Friends With FOP

We had a very busy weekend with the boys’ baseball end of season Jamboree on Saturday and then Father’s Day today. Normally I would have left Erin at home for the Jamboree but it’s hard to get out of the house with two kids in their baseball uniform. Erin loves baseball. So I decided to take her even though I knew it was going to be a long day for her.  Pictures of the Jamboree have been added to the “Photo Album” link.

She did well most of the day. I brought her medication with me just in case I would be able to squeeze in a few drops after she ate. Erin spent most of the day in my lap on the sidelines while we watched Larkin dig in the dirt by third base and Brennan making pictures in the dirt with his cleats. I managed to give her some Aleve during lunch but she spit out some of it.

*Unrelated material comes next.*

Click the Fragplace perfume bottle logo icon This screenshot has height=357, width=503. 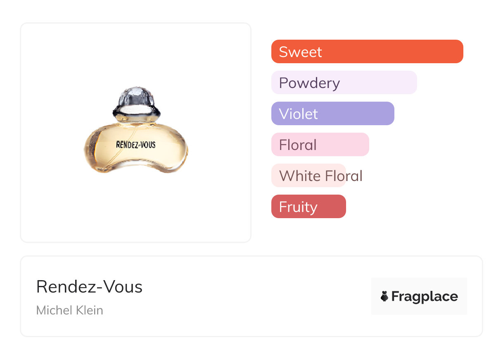(384, 296)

A week ago I told the boys’ coach what we were going through with Erin and he brought her own Cubs shirt and hat. We talked a bit about whether she’ll play when she turns five. I am sure I am going to let her. This league is awesome because every family is dealing with some sort of issue with their children. All the parents understand what each other is going through and it allows children who normally wouldn’t be able to play little league, actually get the chance to do so. When it’s Erin’s time to play, we’ll use a real soft ball (maybe like a Nerf ball of sorts). I think she’ll be fine and I know she’ll love it!

We’re still working on Erin getting used to her new bed. Alan has been sleeping in it mostly. She’ll start off in her room and an hour later she’s crawling into our bed. Erin is a kicker…I have the bruises to prove it. She will actually kick Alan out of the bed but then will cuddle with me on my side. I managed to get some well needed sleep. I think I was in bed by 8:00 PM both Friday and Saturday. Tonight I’ll start off in Erin’s bed and wait until she falls asleep.

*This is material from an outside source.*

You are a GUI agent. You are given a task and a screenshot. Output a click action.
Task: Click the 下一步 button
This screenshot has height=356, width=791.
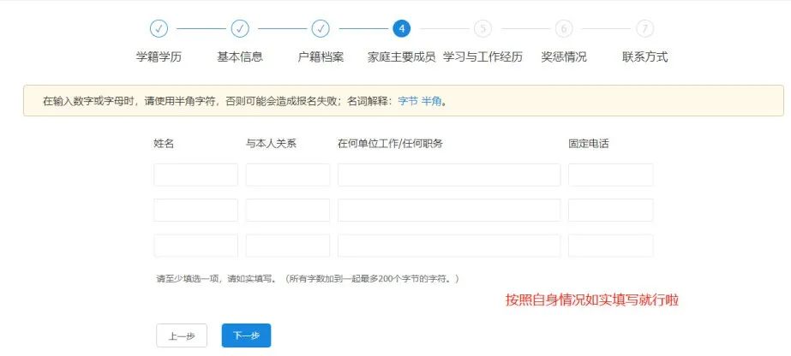[x=246, y=335]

We didn’t hear from the genetic counselor on Friday like we thought we would have. Dawn is wonderful….I know she’ll at least follow up with us on Monday even if she had not talked to Dr. Kaplan yet. I will definitely call her tomorrow because I need to get her steroid switched from liquid to a pill. I bought ice cream at the store today so I’ll try giving her the steroid in the morning. Maybe mixing it with ice cream will help. That doesn’t sound so appetizing but I am willing to try. Someone suggested I get it in a pill form and crush it into applesauce. Until then we need to get the medicine in her.

Her swelling is still quite predominate over her right scapula. The right side of her trunk is no longer swollen…YEAH! That’s without a full dose of either medicine. Both Alan and I have finally got over that depressive funk we were in for over a week (not bad considering how devestating this disease is). I know it’s reassuring that we caught this while she’s so young and there is hope that we can do something to hopefully prevent too much bone growth. I encourage everyone to read the stories of other FOP kids and adults in the “FOP Links.” I rewatched the story of Luciana Wulkan the other night. It was her documentary that I saw on Discovery Health Channel back in December 2005. They show Luciana toes and I remember that was the first and only time I have ever seen anyone with Erin’s toes. But rewatching her documentary made me feel good and helped me get over my “funk.” At seven years old, Luciana was going to school…taking ballet…and receiving different types of treatment. Erin has a tough road ahead of her but we still have hope that we can prevent the disease from progressing.